== PROBLEM STATEMENT ==
Return every line from the one with "Emerald Isle Cocktail (599, 2207)" through the one with "Emerald Isle 2 (586, 2227)", inclusive, exactly as it appears below.
##########
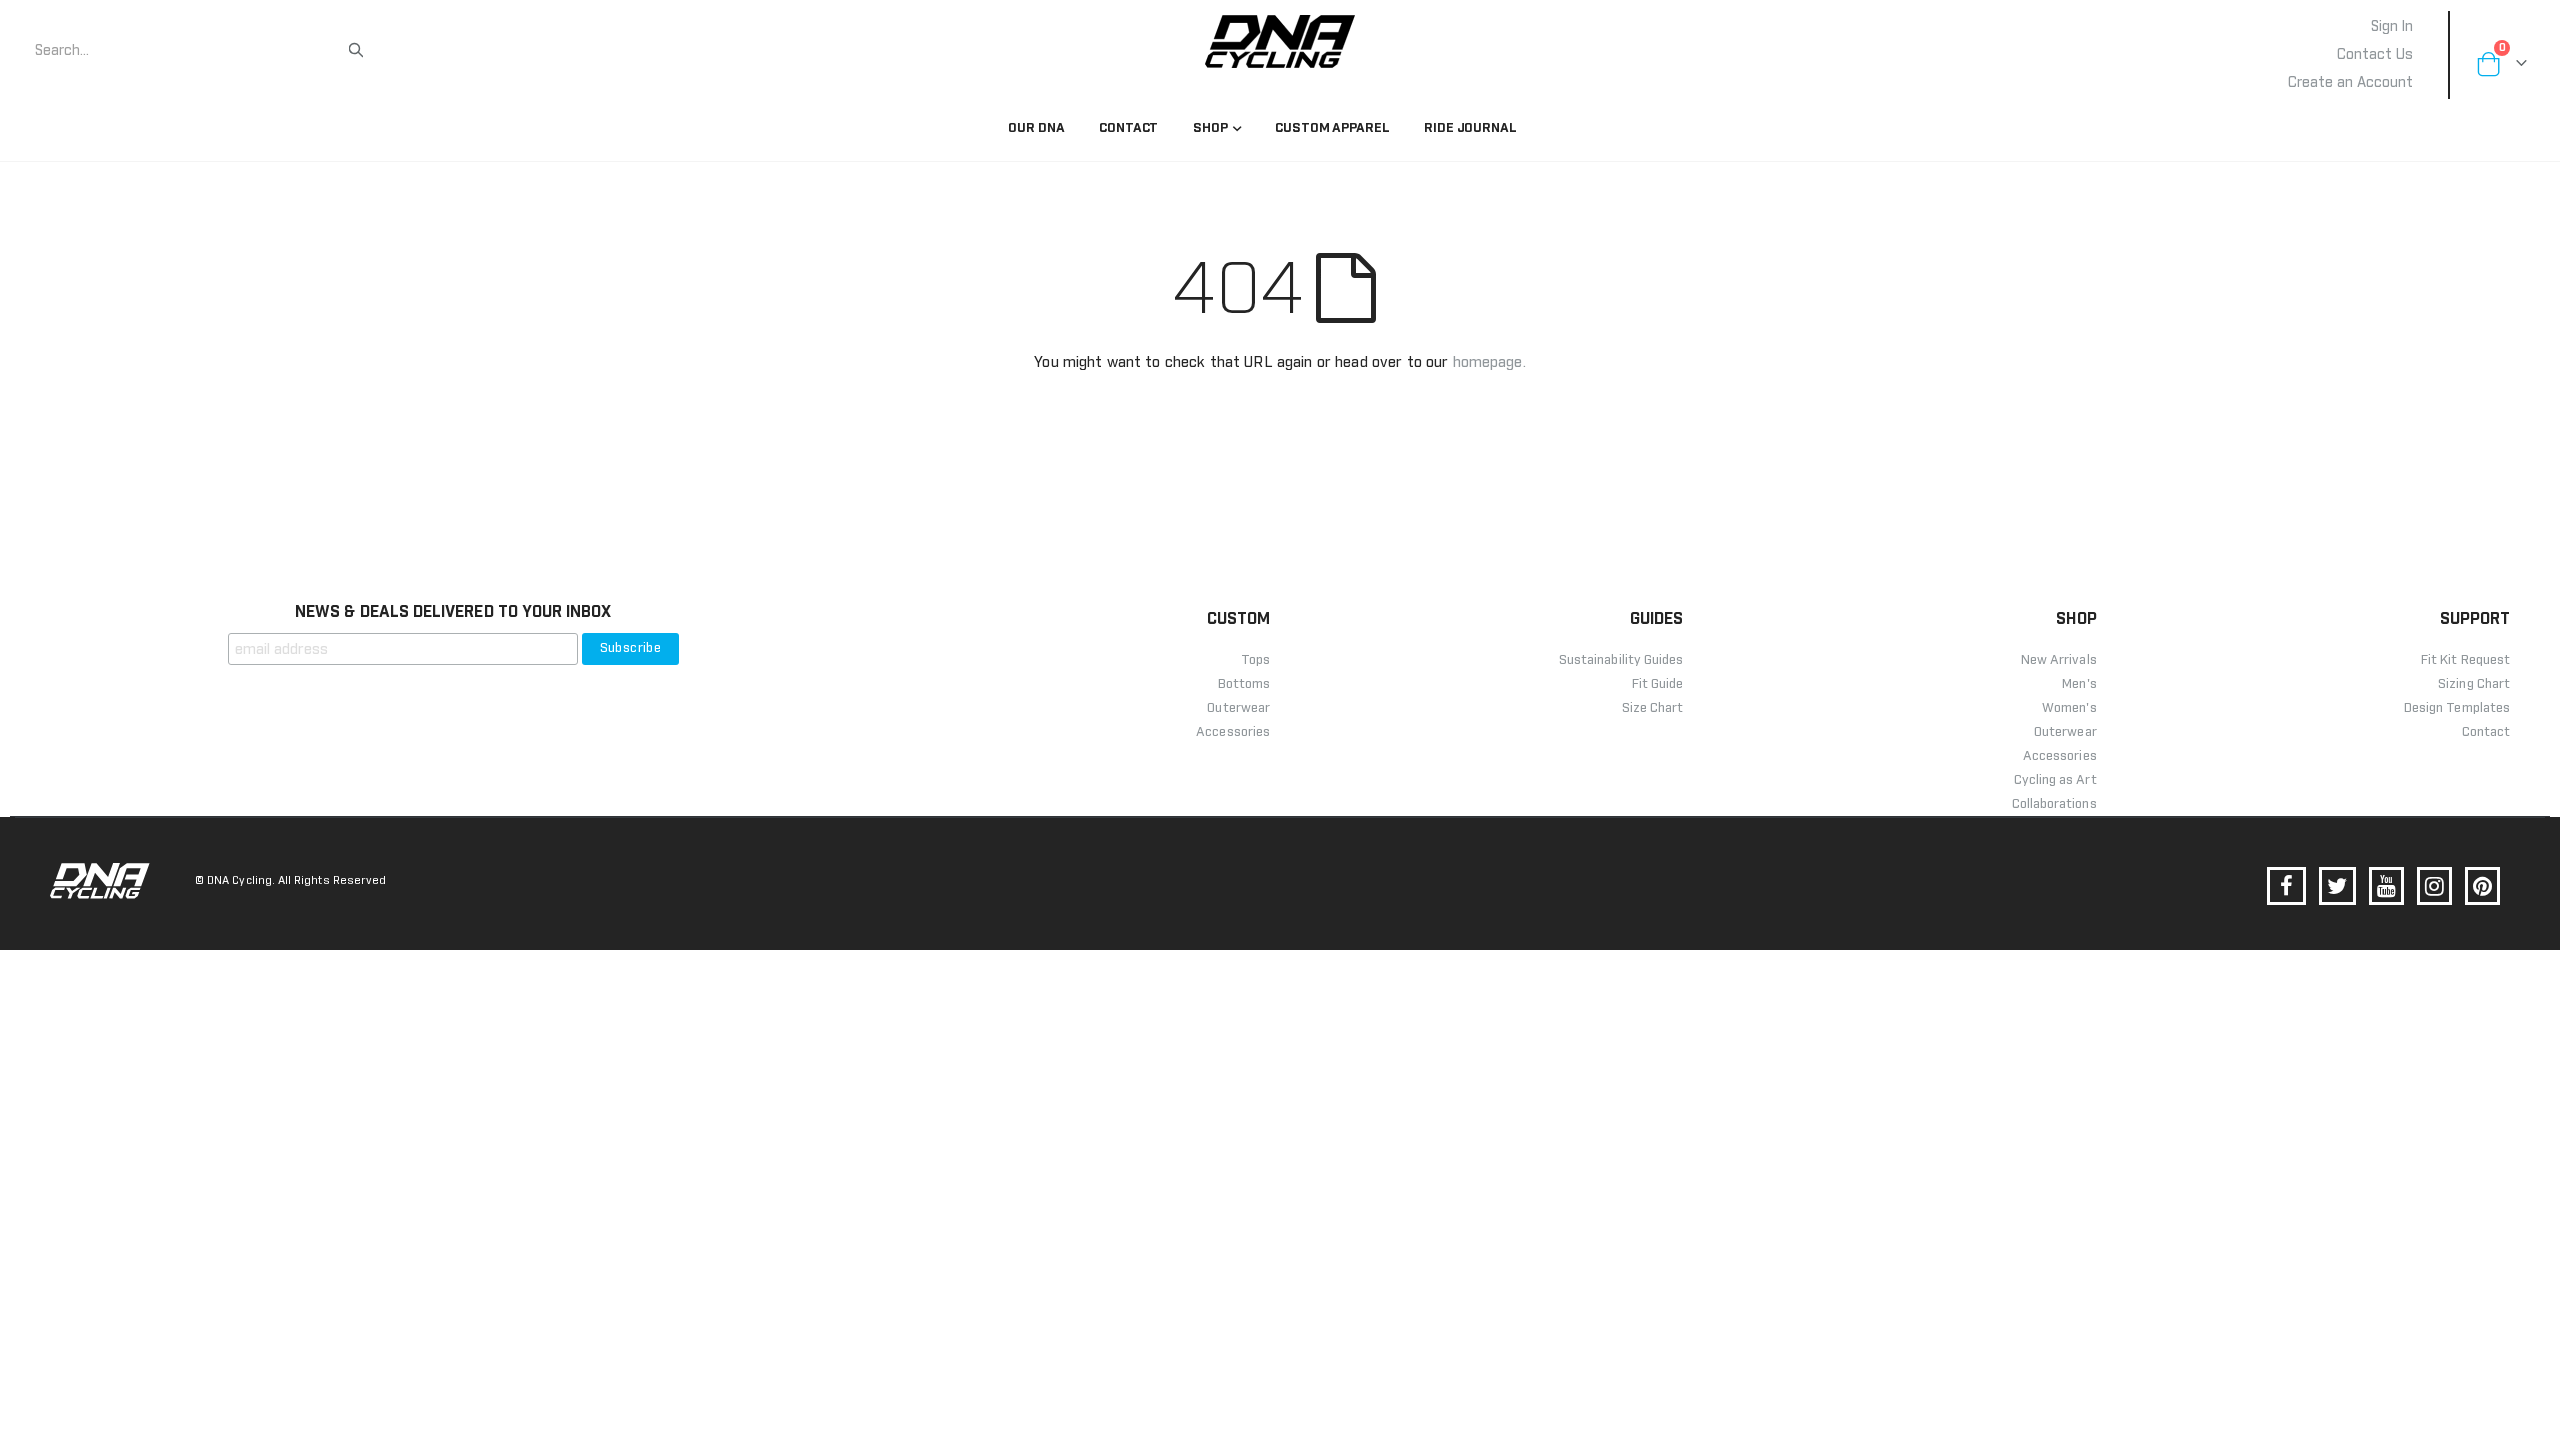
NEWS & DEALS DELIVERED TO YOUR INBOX (453, 612)
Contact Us (2375, 55)
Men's (2079, 684)
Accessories (2060, 756)
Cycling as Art (2055, 780)
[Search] (356, 50)
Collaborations (2054, 804)
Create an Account (2350, 83)
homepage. (1489, 362)
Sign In (2392, 27)
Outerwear (2065, 732)
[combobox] (190, 51)
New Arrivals (2059, 660)
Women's (2069, 708)
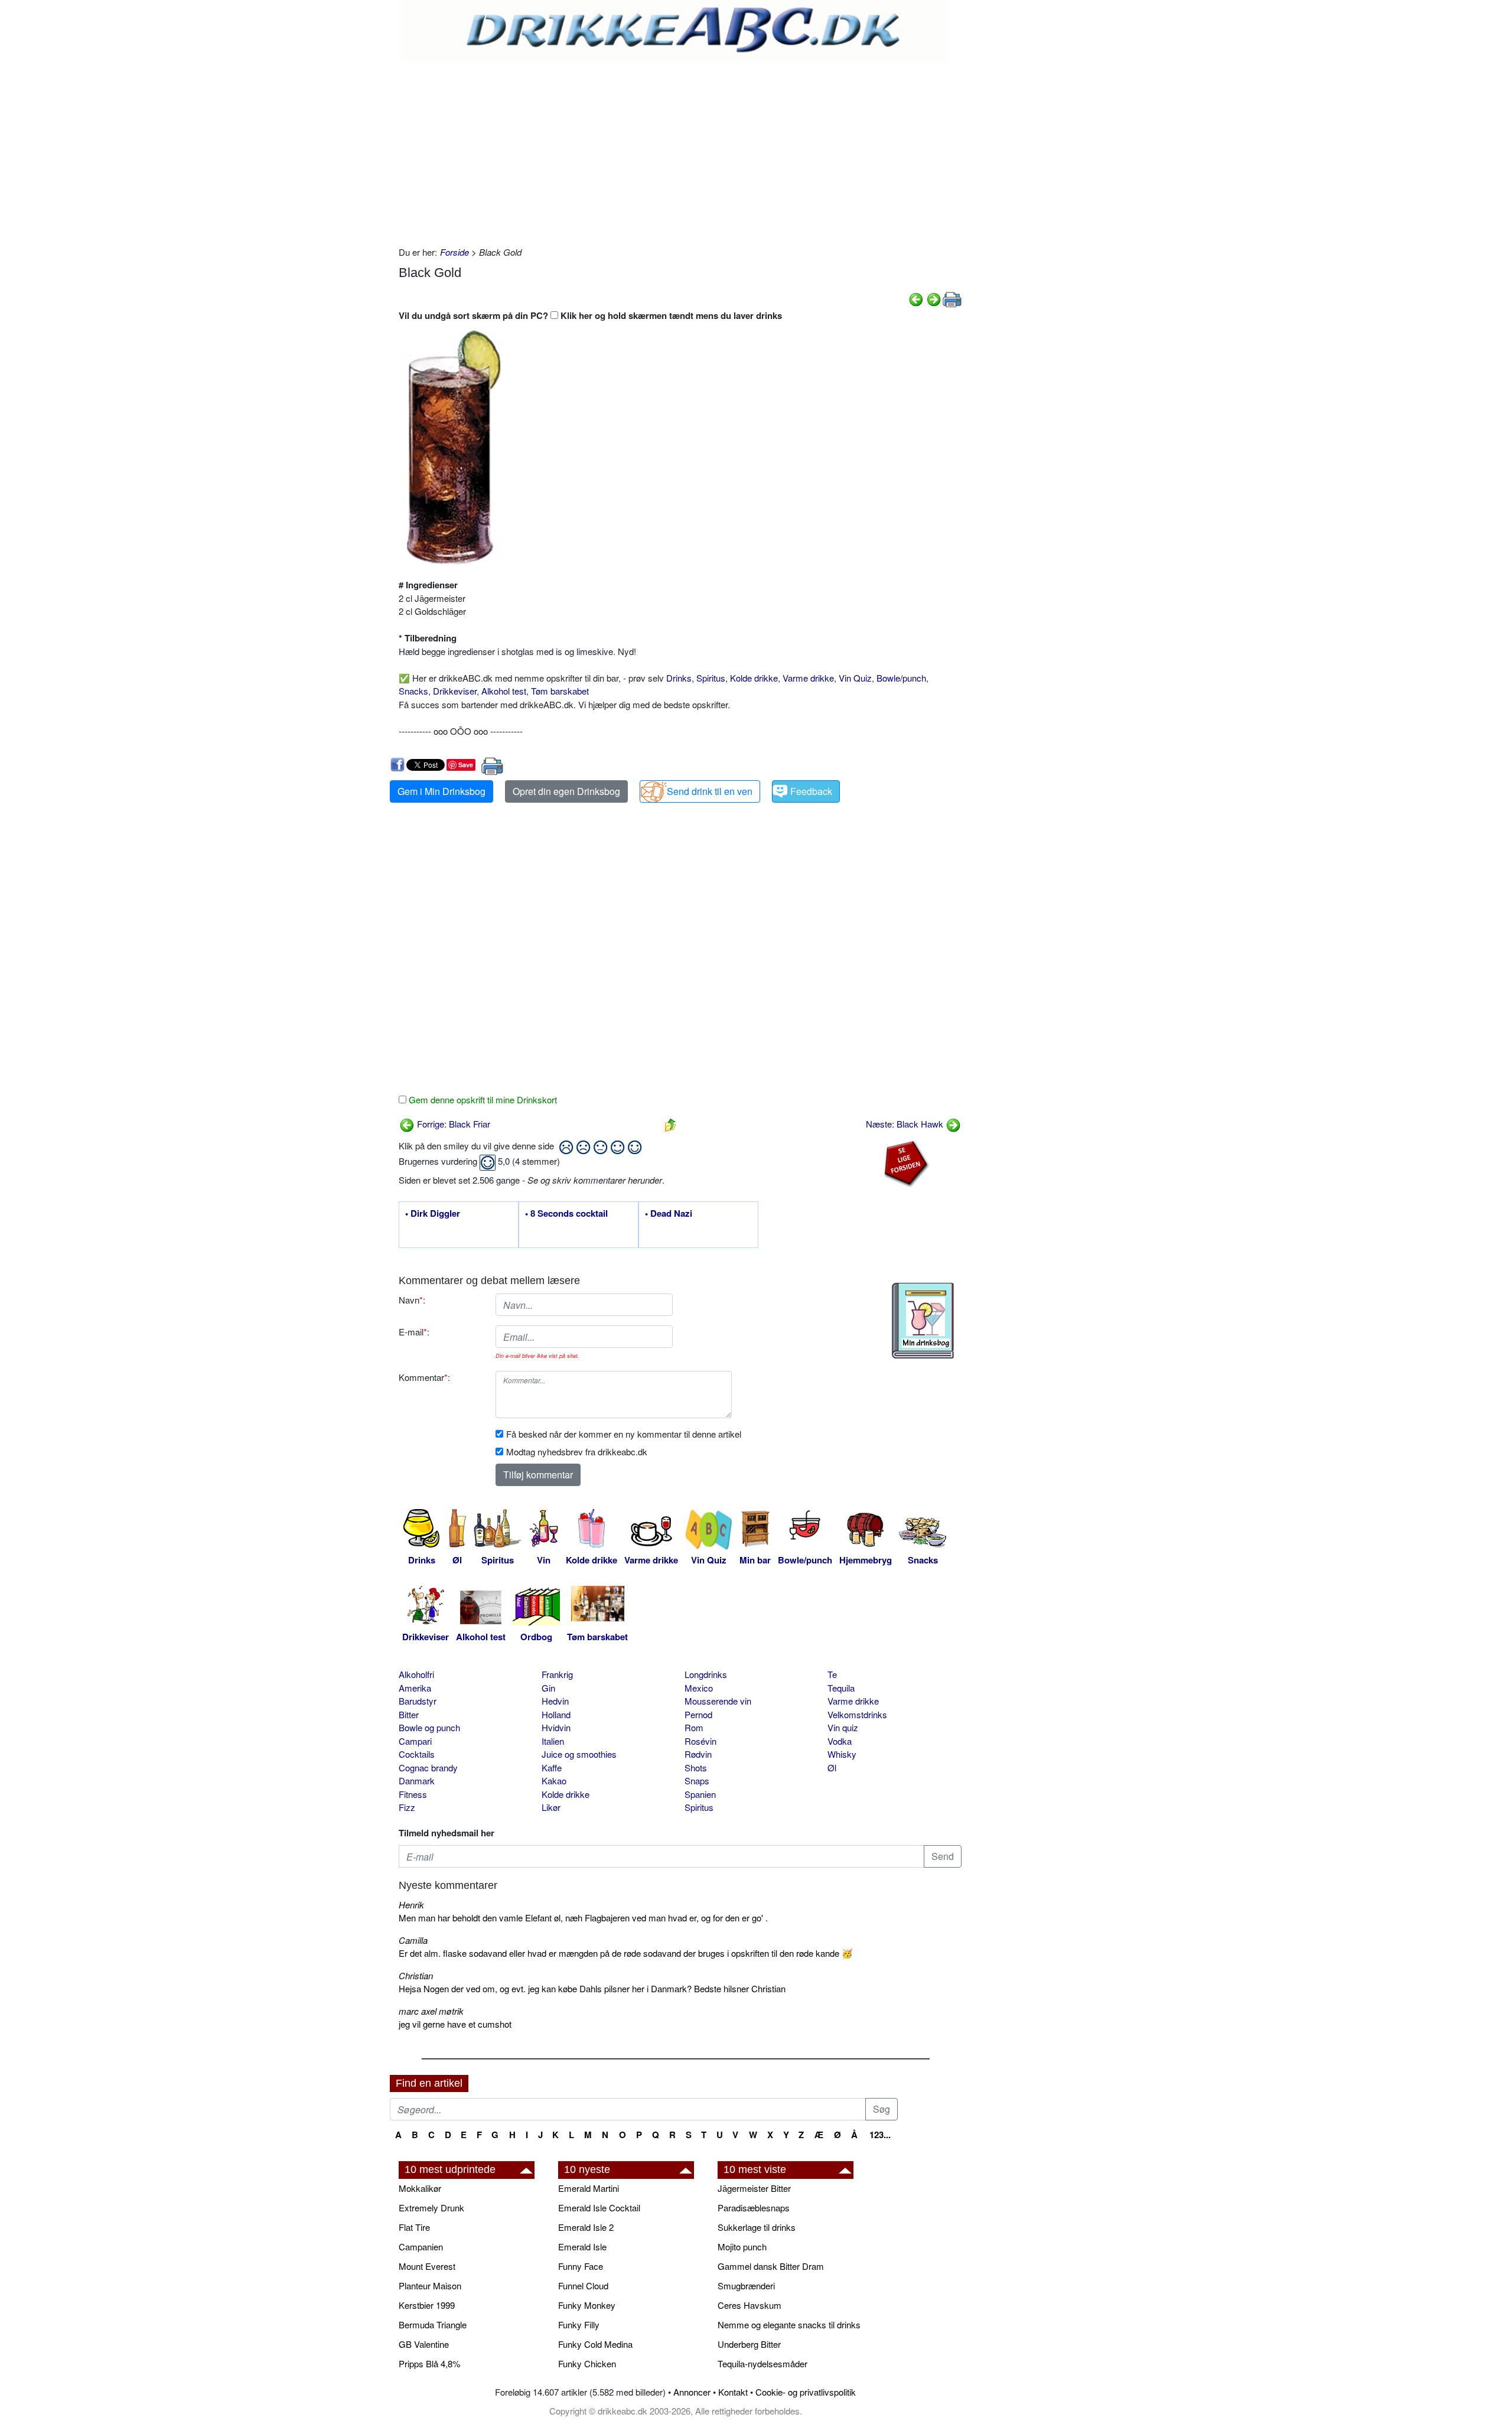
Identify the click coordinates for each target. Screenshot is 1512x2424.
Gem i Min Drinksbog (441, 791)
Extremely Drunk (431, 2207)
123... (880, 2134)
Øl (831, 1767)
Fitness (413, 1794)
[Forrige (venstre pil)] (916, 298)
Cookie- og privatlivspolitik (805, 2392)
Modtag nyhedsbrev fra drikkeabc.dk (576, 1451)
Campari (415, 1741)
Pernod (698, 1714)
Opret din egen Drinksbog (566, 791)
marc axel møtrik (431, 2011)
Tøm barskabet (560, 691)
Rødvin (698, 1754)
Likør (551, 1807)
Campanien (421, 2246)
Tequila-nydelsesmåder (762, 2363)
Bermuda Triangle (433, 2324)
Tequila (841, 1688)
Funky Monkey (586, 2305)
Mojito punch (742, 2246)
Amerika (415, 1688)
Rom (694, 1727)
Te (832, 1674)
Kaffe (552, 1767)
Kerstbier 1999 (427, 2305)
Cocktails (417, 1754)
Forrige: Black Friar (452, 1123)
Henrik (411, 1904)
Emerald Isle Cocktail (599, 2207)
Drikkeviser (455, 691)
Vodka (839, 1741)
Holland (556, 1714)
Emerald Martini (588, 2188)
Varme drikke (808, 678)
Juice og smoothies (579, 1754)
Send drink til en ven (709, 791)
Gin (548, 1688)
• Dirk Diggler (432, 1214)
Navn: (412, 1300)
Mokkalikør (420, 2188)
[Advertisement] (680, 151)
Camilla (413, 1940)
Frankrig (557, 1674)
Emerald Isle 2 (586, 2227)
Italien (553, 1741)
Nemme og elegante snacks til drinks (789, 2324)
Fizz (407, 1807)
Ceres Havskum (749, 2305)
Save (465, 764)
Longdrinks (706, 1674)
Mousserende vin (718, 1701)
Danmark (417, 1780)
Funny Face (580, 2266)
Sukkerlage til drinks (757, 2227)
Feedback (811, 791)
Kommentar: (424, 1377)
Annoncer (692, 2392)
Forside (454, 252)
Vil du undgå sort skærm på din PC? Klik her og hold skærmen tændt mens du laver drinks (590, 315)
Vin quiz (842, 1727)
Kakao (554, 1780)
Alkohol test (503, 691)
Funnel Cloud (583, 2285)
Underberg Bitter (749, 2344)
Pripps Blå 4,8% (429, 2363)
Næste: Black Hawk (906, 1123)
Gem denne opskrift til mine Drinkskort (481, 1099)
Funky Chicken (587, 2363)
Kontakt (733, 2392)
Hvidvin (556, 1727)
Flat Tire (414, 2227)
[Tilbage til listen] (670, 1123)
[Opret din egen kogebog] (923, 1321)
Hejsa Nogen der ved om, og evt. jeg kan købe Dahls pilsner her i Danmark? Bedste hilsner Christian (592, 1988)
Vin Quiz (855, 678)
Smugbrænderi (746, 2285)
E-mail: (414, 1331)
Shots (696, 1767)
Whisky (841, 1754)
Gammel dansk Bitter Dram (771, 2266)
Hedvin (555, 1701)
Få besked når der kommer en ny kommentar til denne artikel (623, 1434)
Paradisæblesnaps (754, 2207)
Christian (416, 1975)
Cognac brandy (428, 1767)
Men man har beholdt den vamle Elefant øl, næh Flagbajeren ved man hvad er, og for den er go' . (583, 1917)
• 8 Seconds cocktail (566, 1214)
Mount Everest (427, 2266)
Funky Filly (578, 2324)
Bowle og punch (429, 1727)
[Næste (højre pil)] (934, 298)
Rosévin (700, 1741)
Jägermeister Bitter (754, 2188)
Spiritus (710, 678)
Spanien (700, 1794)
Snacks (413, 691)
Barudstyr (417, 1701)
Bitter (409, 1714)
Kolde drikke (754, 678)
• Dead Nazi (668, 1214)
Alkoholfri (416, 1674)
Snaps (697, 1780)
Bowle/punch (901, 678)
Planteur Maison (430, 2285)
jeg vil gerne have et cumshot (455, 2024)
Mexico (699, 1688)
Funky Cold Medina (595, 2344)
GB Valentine (424, 2344)
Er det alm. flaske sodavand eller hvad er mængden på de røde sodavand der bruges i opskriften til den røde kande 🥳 (626, 1953)
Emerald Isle (582, 2246)
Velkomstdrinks (857, 1714)
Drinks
##########
== EXERCISE OUTPUT ==
Emerald Isle Cocktail (599, 2207)
Drikkeviser (455, 691)
Vodka (839, 1741)
Holland (556, 1714)
Emerald Martini (588, 2188)
Varme drikke (808, 678)
Juice og smoothies (579, 1754)
Send drink til en ven (709, 791)
Gin (548, 1688)
• Dirk Diggler (432, 1214)
Navn: (412, 1300)
Mokkalikør (420, 2188)
[Advertisement] (680, 151)
Camilla (413, 1940)
Frankrig (557, 1674)
Emerald Isle 2 (586, 2227)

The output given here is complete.